The data:

....

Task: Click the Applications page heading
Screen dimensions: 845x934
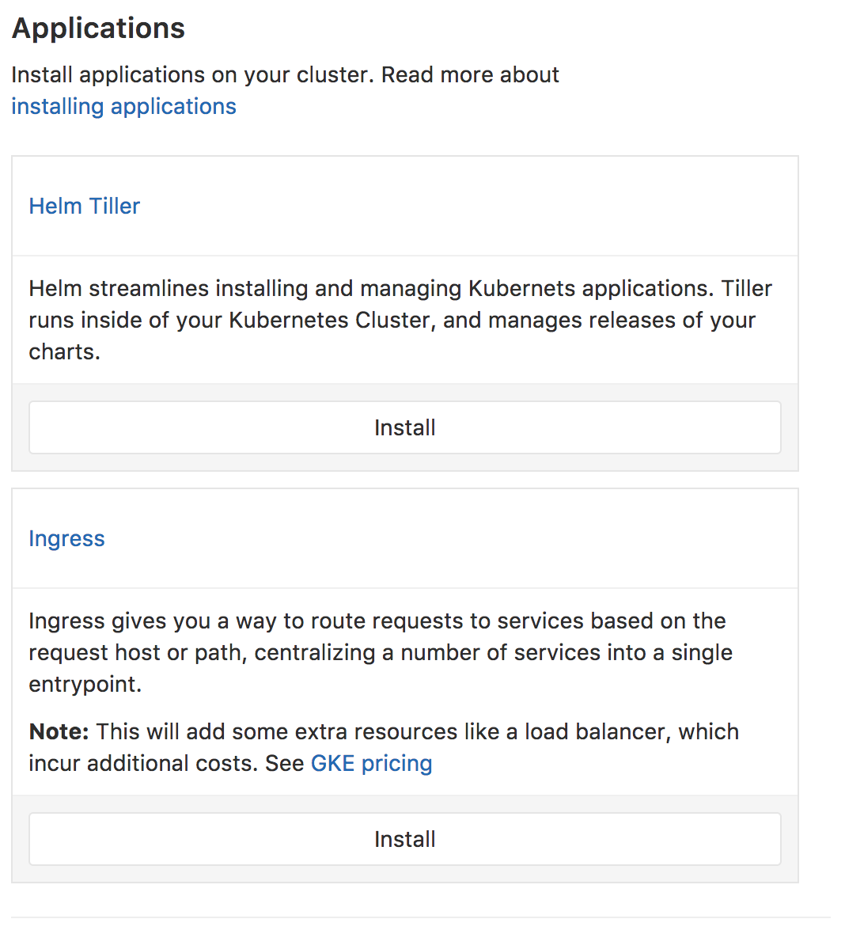Action: (98, 28)
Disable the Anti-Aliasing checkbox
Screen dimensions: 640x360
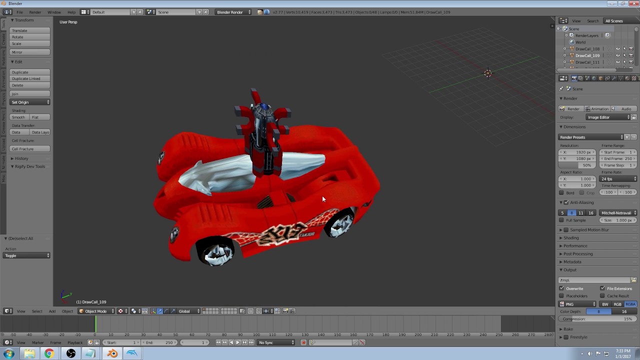(566, 203)
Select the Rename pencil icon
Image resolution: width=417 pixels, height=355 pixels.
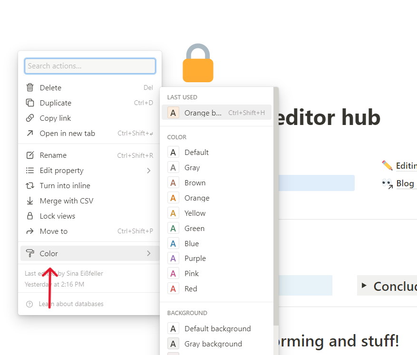click(29, 155)
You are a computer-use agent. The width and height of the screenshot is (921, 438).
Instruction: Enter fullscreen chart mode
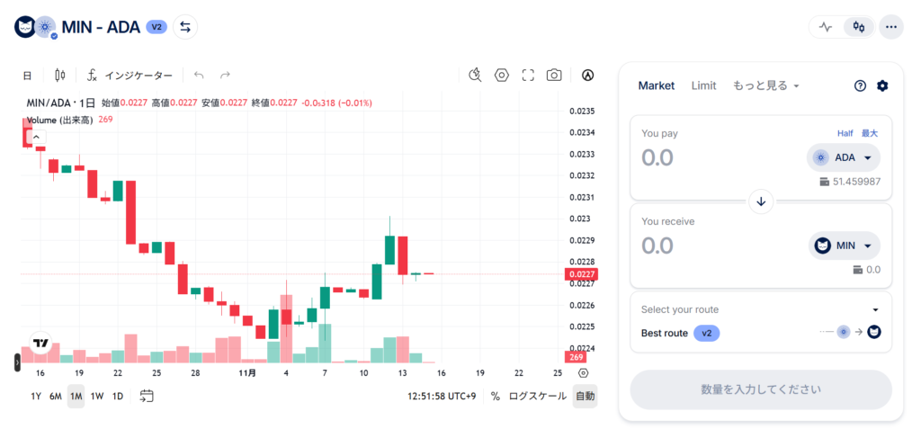click(528, 75)
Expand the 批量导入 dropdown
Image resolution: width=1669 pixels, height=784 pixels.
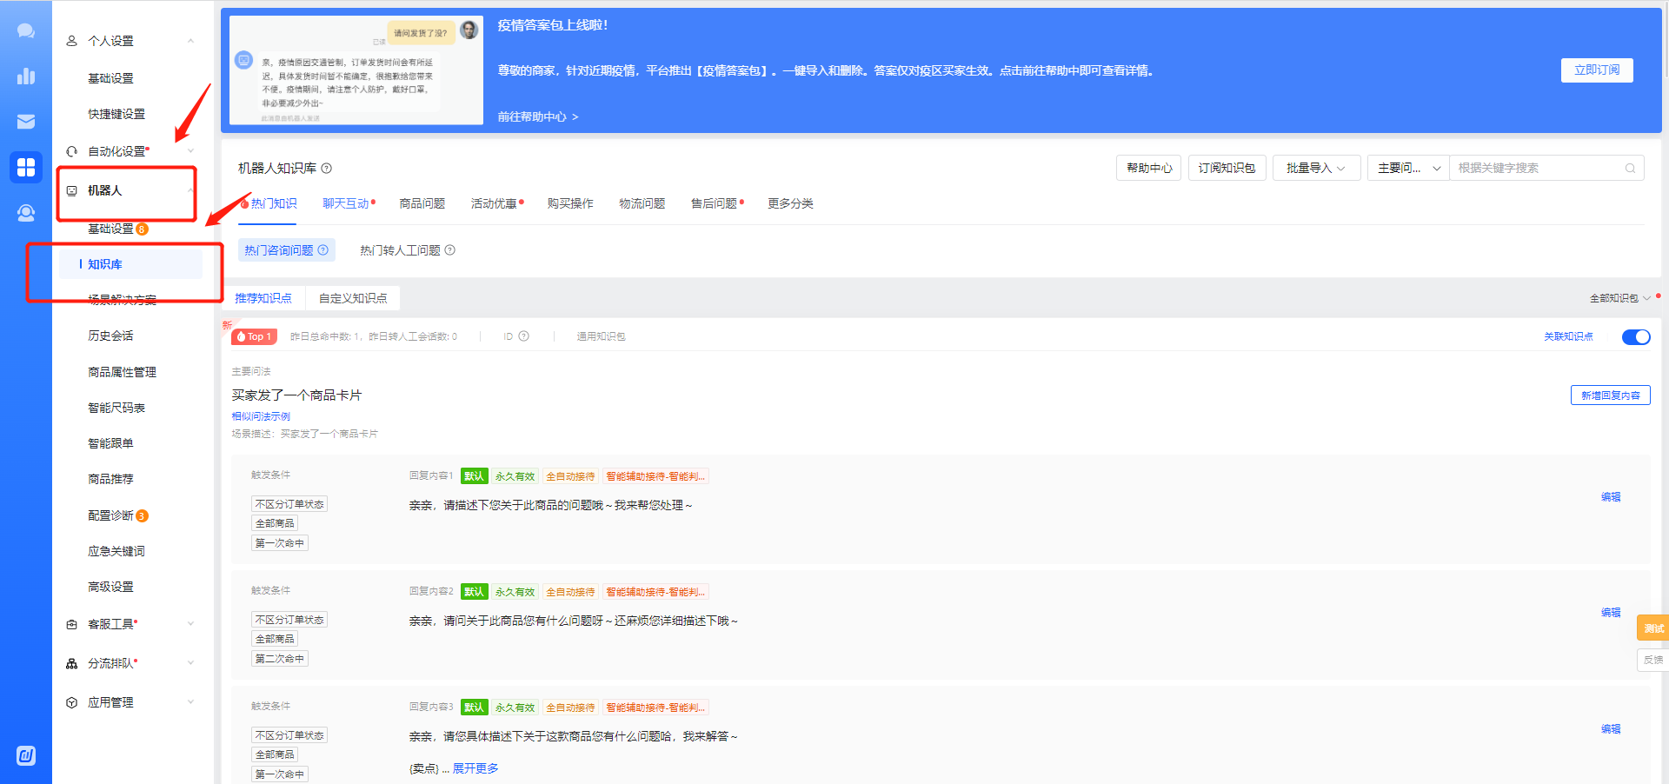coord(1315,169)
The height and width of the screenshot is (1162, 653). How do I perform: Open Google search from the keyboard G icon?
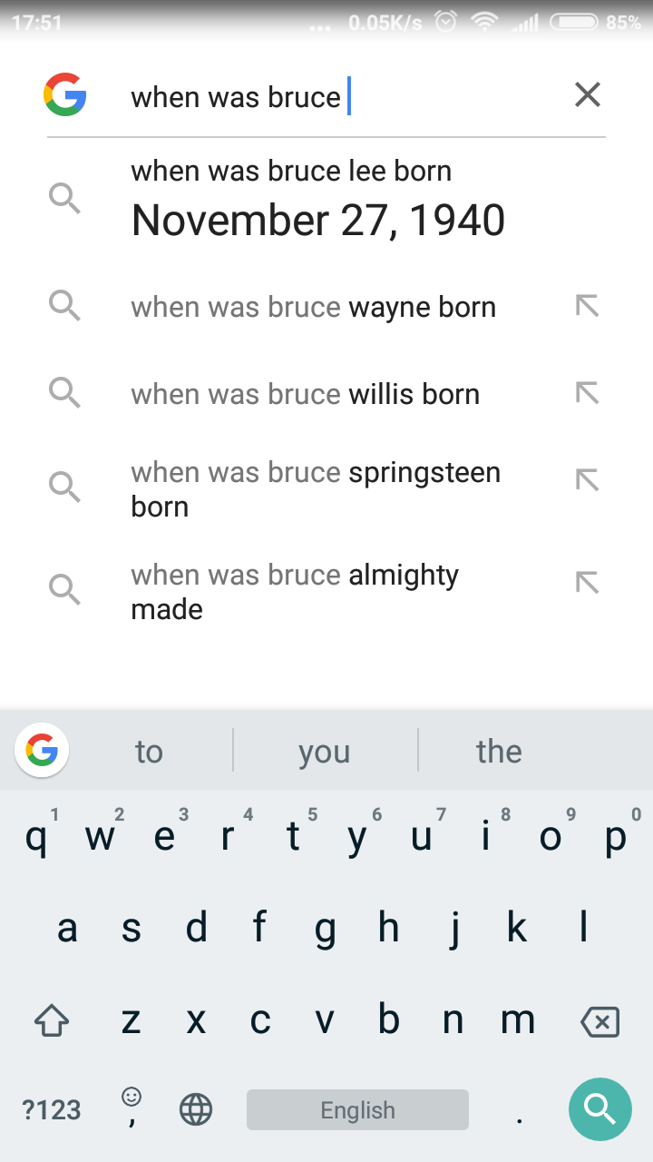(42, 750)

....

What the exercise asks: Nothing but the lines from the one holding "Image resolution: width=417" through the last line of the listing should appear in the answer, copied exactly and without pictures.

Output below:
Image resolution: width=417 pixels, height=355 pixels.
click(29, 155)
You are a computer-use agent. The width and height of the screenshot is (921, 438).
Instruction: Enter fullscreen chart mode
click(528, 75)
Expand the 批量导入 dropdown
Image resolution: width=1669 pixels, height=784 pixels.
coord(1315,169)
The height and width of the screenshot is (1162, 653). How do I perform: Open Google search from the keyboard G icon?
(42, 750)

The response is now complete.